Thursday, September 3, 2009


I've been building gear for over a year now, and because I enjoy it so much I tend to make a good bit more than I need.  Eleven hammocks and six tarps, a bivy sac, two underquilts and more stuff sacks and stoves than you can shake a stick at - and I got to the point where I decided to do some extra work and turn this hobby into a self-sustaining project.

I'm testing the waters with tarps.  I've just sold two 11x10 silnylon tarps and will use that small profit to purchase material to make more.  If those sell (and I've already got orders pending), then I'll use that profit to purchase even more material and seriously look into starting a small cottage industry.  It's exciting, a lot of fun, and a bit scary, but I'm doing something I love and if I can find a way to be at least moderately successful and continue to build quality outdoor gear, I will.

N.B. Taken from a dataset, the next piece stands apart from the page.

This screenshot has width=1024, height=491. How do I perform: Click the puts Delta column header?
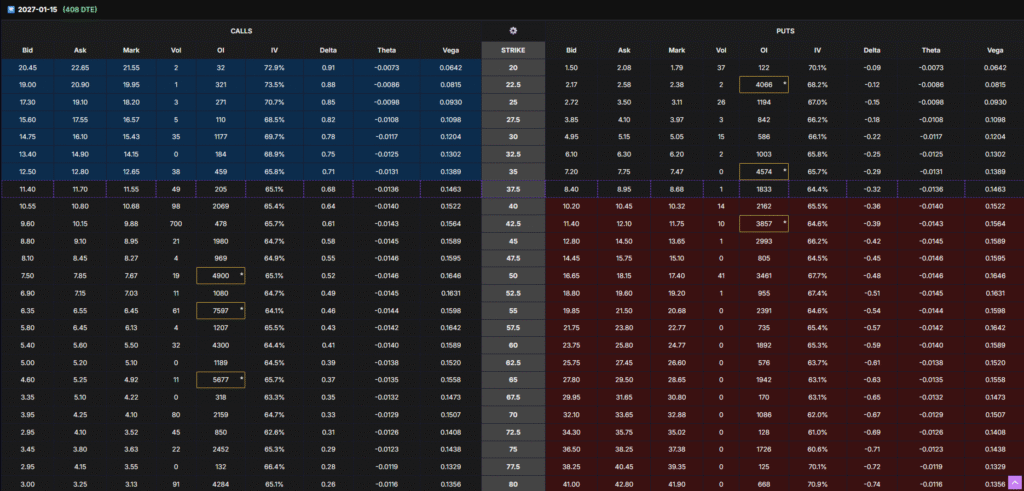871,49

I still consider myself new to this, I'm slow (it's a one man operation), and I won't be pumping them out en masse, which is why I am keeping the prices very very low compared to the competition.  And I don't want to hurt the competition either - there are some very good tarp builders that support the Hammocking community (no, you don't need to hammock to utilize tarps - they work for ground dwellers just as well) and I will continue to point people their way.  But if you find yourself in need of a super lightweight tarp, toss me an email and we'll go from there.  Right now I am not in business, but likely headed that way. 

The one pictured here is my 11x10.5 Oversize tarp.  There's a write up on it's design a few posts down the list.  I sold the prototype for $85.00 (it was used once).  Subsequent versions will likely go for $95.00 shipping included to the cont. 48 states.  Prices are not all worked out yet.

I also sold an 11x11 tarp, a prototype, for $80.00.  Subsequent versions will be closer to $85.00 shipped. 

These two were both cat-cut (catenary curves on all outside edges between tie-outs).  It's a fairly grueling process, but it makes the tarp pitch nice and tight - no flopping around in the wind.  You can get a good pitch with rectangular tarps as well, just not quite as nice.  On both of these tarps they are sized so that the ends can swing in to seal out the nasty weather.  These pictures do now show it fully closed (needs a slightly steeper pitch to do so).  

I'll post again with available tarps, colors, and pricing when I get things together.  To any and all - thanks for your interest.  And if you want to build your own feel free to toss me questions, I'd be glad to share what I know.